Press on

But God says our love matters more than sacrifices

Hosea 6:1-3, 6 Come, let us return to the Lord. He has torn us to pieces; now he will heal us. In just a short time he will restore us, so that we may live in his presence. Oh, that we might know the Lord! Let us press on to know him. … [The Lord says] I want you to show love, not offer sacrifices. I want you to know me more than I want burnt offerings.

Over the last week and a half, as we marked eleven years since Karis left us, I have re-read Karis: All I See Is Grace. I couldn’t remember which parts of her life—of the three thousand pages of my first draft—had made the editing cut and into the book. I hadn’t remembered how often she referenced this passage from Hosea.

To understand this, it’s necessary to know that Karis had a high view of God’s sovereignty. She believed that NOTHING happened without the permission of God. He, all-powerful and all-knowing, could end or cause anything at any time. Often, she believed, he did not act when he could have because he so honors human free will. He wants us to choose him of our own volition. He wants us to obey him because we love him, not from force or manipulation. He gives us more latitude in our choices than perhaps we are wise enough to handle. Yet we learn from our mistakes. Painful as their consequences may be, God doesn’t usually step in to shield us from the results of what we have chosen. But this doesn’t mean he doesn’t see, or know, or care what we are going through.

A harder concept for me is Karis’s belief that her birth defect, with all its mosaic of positive and negative impacts on her life, was chosen for her by God. That his purposes for her required the suffering she endured. That had she not spent so much time in clinics and hospitals, she would not have met the people with whom she was meant to share God’s love.
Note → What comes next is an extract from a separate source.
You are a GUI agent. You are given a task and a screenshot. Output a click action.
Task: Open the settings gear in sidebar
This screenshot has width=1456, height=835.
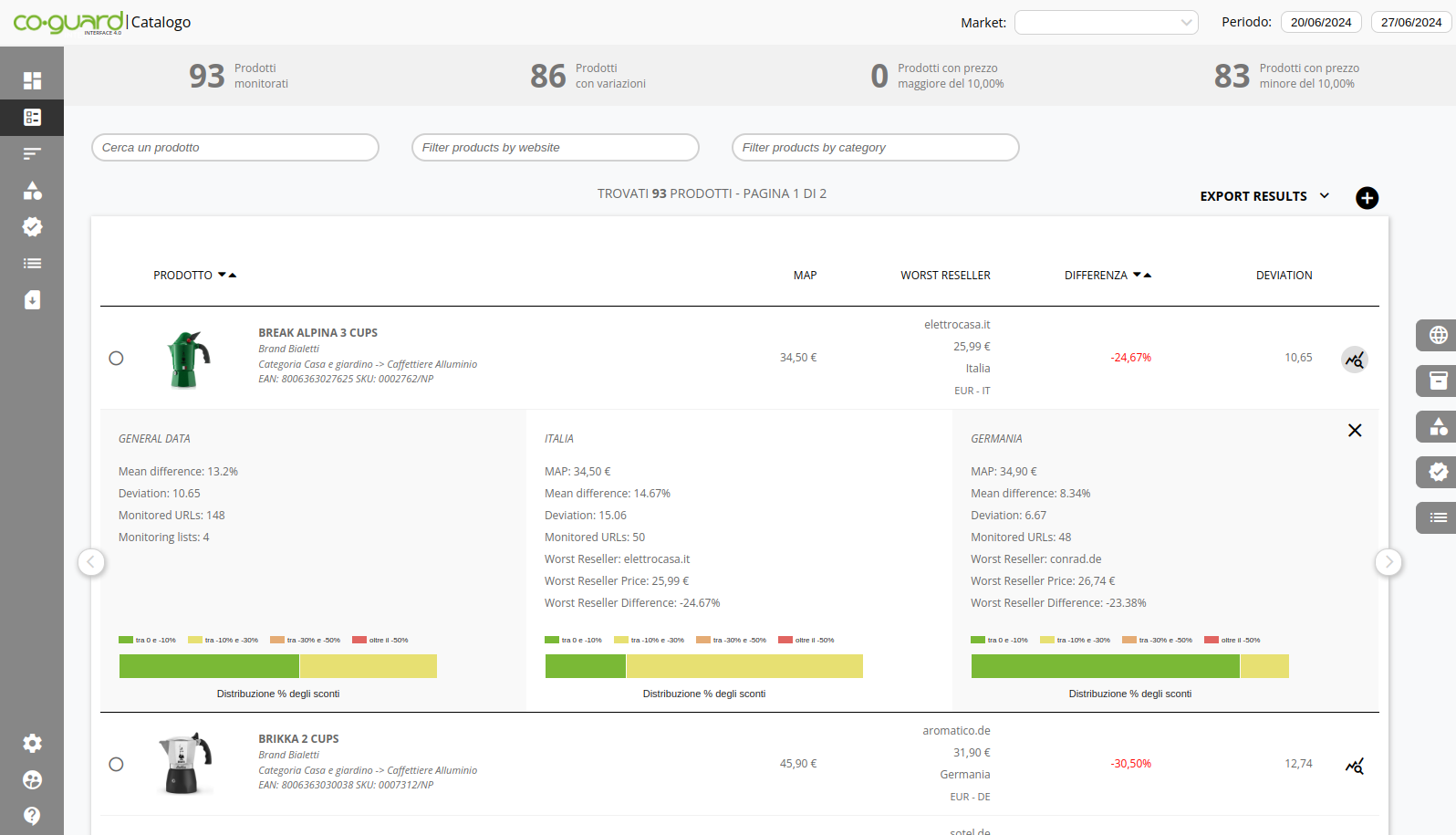coord(32,744)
I tend to think that Karis was born without functional intestinal nerves not because God so willed, but because we live in a fallen, imperfect world in which this kind of thing can happen. The question for me is whether we allow God to act within our circumstances to accomplish his desire to love others through us.

Either way, it’s clear God longs for us to know him. To personally know his heart of love toward us. To put ourselves intentionally in the way of knowing him better, in every way we can “pressing on” to know him and to love him, not whatever image of him we have inherited or invented. This, for Karis, was her lifelong quest.